[Stored data]
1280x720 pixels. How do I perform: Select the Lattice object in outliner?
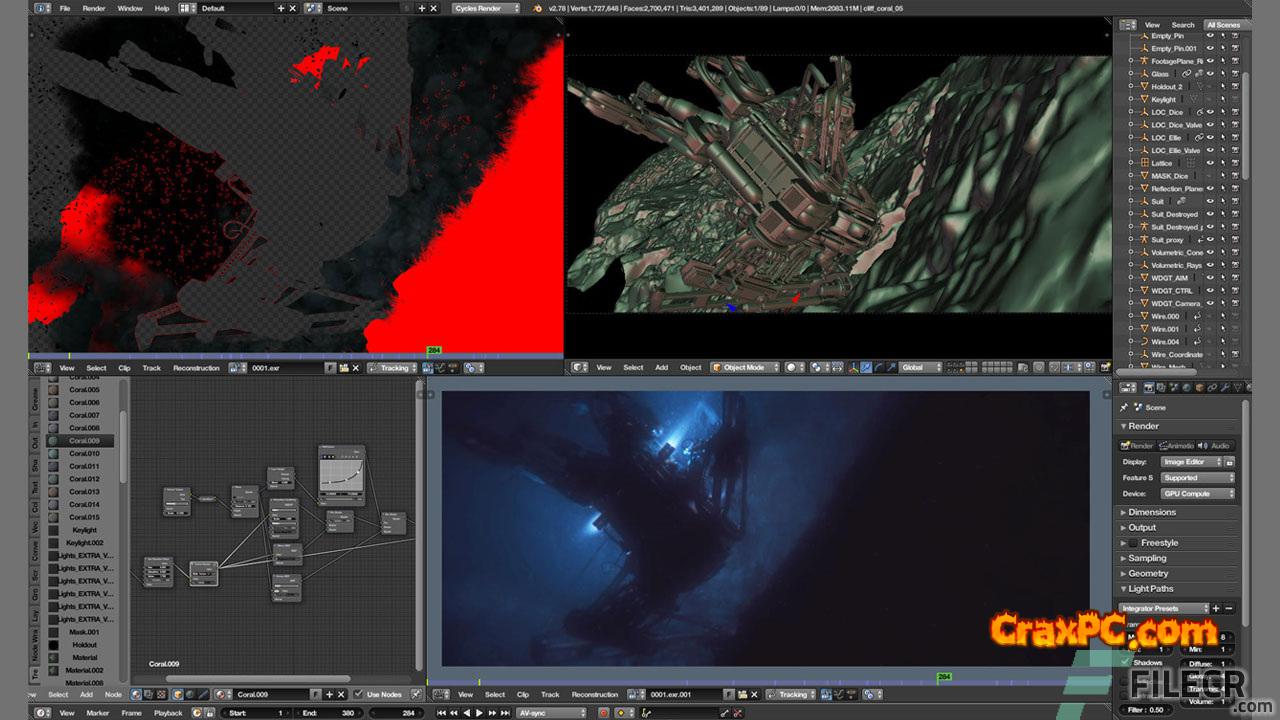pos(1161,163)
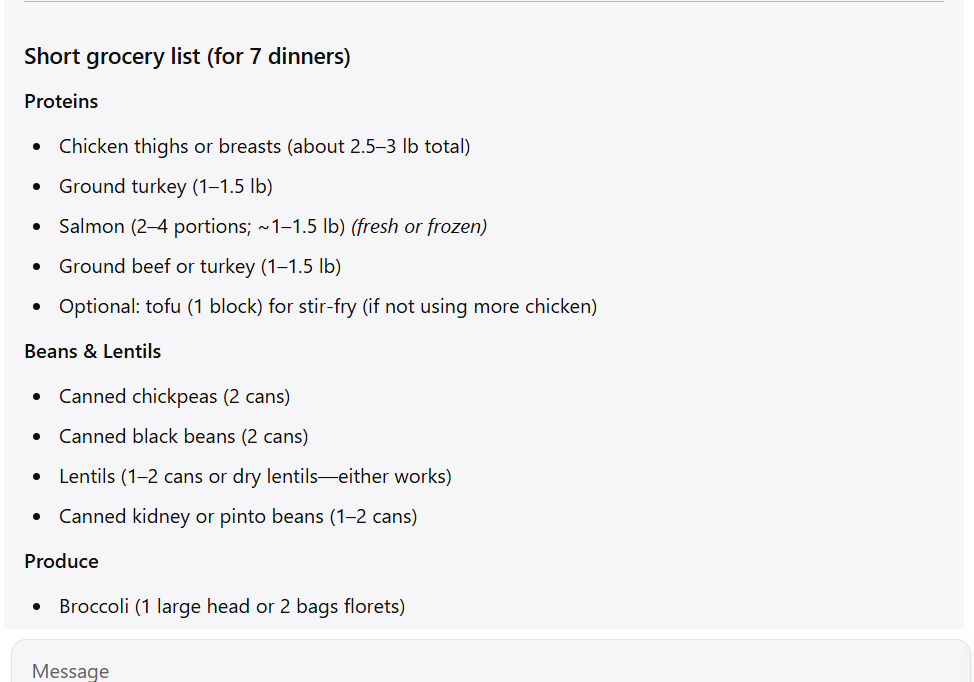Viewport: 974px width, 682px height.
Task: Click the bullet before 'Chicken thighs or breasts'
Action: (37, 147)

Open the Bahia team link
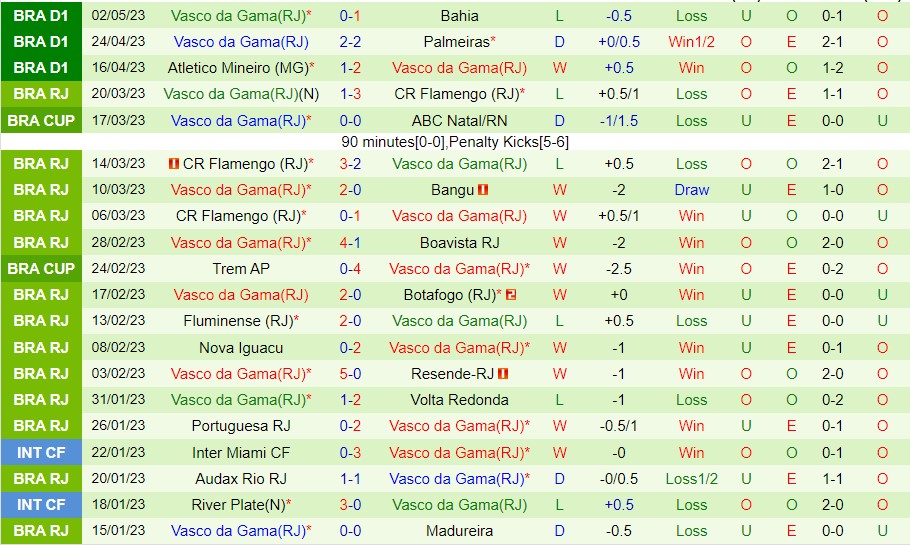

Your objective: Filter the items above and copy each line that contains the string "pixels", matching case exactly.

Answer:
1280x720 pixels. How do I perform: Select the Lattice object in outliner?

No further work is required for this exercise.